Falls irgendjemand zuuufällig weiß, wie's (richtig) geht, wär's nett, wenn er mir's verraten würde. thx... )

ciao, nino


----------



## Dunsti (12. September 2002)

das Problem ist, daß das verschiedene Browser auch verschieden interpretieren !!!

für IE: document.all.Layername
für Netscape: document.Layername


hope that helpz

Dunsti


----------



## en2k (12. September 2002)

hmm... also entweder ich mach was falsch oder es funktioniert wirklich nicht. ie6 sagt mir jedenfalls, dass "document.all.layers[1]" (so von mir eingegeben) auf einmal "document.all.layers.1" heißt und dass es entweder null oder kein objekt darstellt. :-?


----------



## Dunsti (13. September 2002)

ich glaube, Du *musst* in dem Fall mit den eindeutigen Namen arbeiten. also: document.all.meinLayer

oder probier mal statt dem "id=" noch ein "name=" mit in den DIV-Tag zu setzen:

<DIV ID="meinLayer" NAME="meinLayer" ...>


Dunsti


----------



## THE REAL TOOLKIT (13. September 2002)

* Gespeichertes Material *
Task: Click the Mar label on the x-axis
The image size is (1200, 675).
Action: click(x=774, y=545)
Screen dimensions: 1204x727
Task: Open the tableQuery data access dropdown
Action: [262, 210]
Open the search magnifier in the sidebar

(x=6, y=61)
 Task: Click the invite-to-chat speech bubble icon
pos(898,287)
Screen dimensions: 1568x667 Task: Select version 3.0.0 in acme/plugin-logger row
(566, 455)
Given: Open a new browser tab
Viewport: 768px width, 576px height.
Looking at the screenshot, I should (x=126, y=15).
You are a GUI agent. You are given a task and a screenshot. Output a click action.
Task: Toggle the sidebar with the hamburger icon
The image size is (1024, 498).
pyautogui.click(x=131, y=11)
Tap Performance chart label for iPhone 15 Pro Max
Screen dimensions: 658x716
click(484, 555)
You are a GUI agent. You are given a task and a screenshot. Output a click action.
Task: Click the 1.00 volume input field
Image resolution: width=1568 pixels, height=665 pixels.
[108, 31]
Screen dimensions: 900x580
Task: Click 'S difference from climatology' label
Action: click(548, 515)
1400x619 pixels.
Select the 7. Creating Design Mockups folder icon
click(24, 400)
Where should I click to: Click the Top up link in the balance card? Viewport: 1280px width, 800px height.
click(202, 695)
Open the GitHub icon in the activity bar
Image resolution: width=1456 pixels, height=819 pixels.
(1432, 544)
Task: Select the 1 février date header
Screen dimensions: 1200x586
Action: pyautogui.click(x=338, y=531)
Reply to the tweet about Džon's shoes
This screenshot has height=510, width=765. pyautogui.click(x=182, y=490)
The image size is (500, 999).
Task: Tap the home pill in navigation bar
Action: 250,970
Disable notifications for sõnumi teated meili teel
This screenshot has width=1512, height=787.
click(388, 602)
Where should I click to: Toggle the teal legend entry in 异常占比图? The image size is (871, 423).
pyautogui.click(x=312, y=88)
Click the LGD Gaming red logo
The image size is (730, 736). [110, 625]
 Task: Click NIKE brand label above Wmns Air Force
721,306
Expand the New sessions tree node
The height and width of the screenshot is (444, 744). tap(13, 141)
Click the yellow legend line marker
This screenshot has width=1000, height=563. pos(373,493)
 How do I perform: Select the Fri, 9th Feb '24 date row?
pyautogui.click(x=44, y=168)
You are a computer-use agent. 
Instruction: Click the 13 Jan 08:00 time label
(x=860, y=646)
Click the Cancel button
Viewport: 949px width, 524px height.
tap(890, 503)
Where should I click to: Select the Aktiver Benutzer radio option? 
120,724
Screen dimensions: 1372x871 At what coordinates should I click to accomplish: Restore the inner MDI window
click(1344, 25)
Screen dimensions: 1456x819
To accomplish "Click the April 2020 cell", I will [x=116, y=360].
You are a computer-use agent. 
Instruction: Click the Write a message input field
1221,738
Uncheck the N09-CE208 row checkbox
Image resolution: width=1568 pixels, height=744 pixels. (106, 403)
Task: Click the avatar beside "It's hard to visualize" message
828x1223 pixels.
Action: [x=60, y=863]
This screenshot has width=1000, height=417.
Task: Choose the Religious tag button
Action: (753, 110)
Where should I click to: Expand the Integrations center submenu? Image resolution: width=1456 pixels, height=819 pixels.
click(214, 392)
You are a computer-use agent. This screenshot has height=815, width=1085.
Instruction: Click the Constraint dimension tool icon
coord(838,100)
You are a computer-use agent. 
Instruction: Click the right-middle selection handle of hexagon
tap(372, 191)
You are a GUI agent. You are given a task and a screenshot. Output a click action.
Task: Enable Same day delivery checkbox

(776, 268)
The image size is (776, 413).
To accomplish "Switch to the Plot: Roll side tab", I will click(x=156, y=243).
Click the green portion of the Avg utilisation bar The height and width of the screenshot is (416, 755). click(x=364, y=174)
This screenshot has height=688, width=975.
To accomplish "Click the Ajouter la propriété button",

* Aufgaben *
1. Beantworte diese Fragen zum Textauszug:
(a) Welche Schreibweise nennt Dunsti für den IE?
(b) Welche Browserversion erwähnt en2k?
(c) Welches Attribut soll man laut Dunsti zusätzlich zu "id=" in den DIV-Tag setzen?
2. Schreib alle Ausdrücke aus dem Textauszug heraus, die mit "document" anfangen.
Das Material braucht man hier nicht.

* Lösungen *
1.
(a) document.all.Layername
(b) ie6
(c) name=

2.
document.all.Layername
document.Layername
document.all.layers[1]
document.all.layers.1
document.all.meinLayer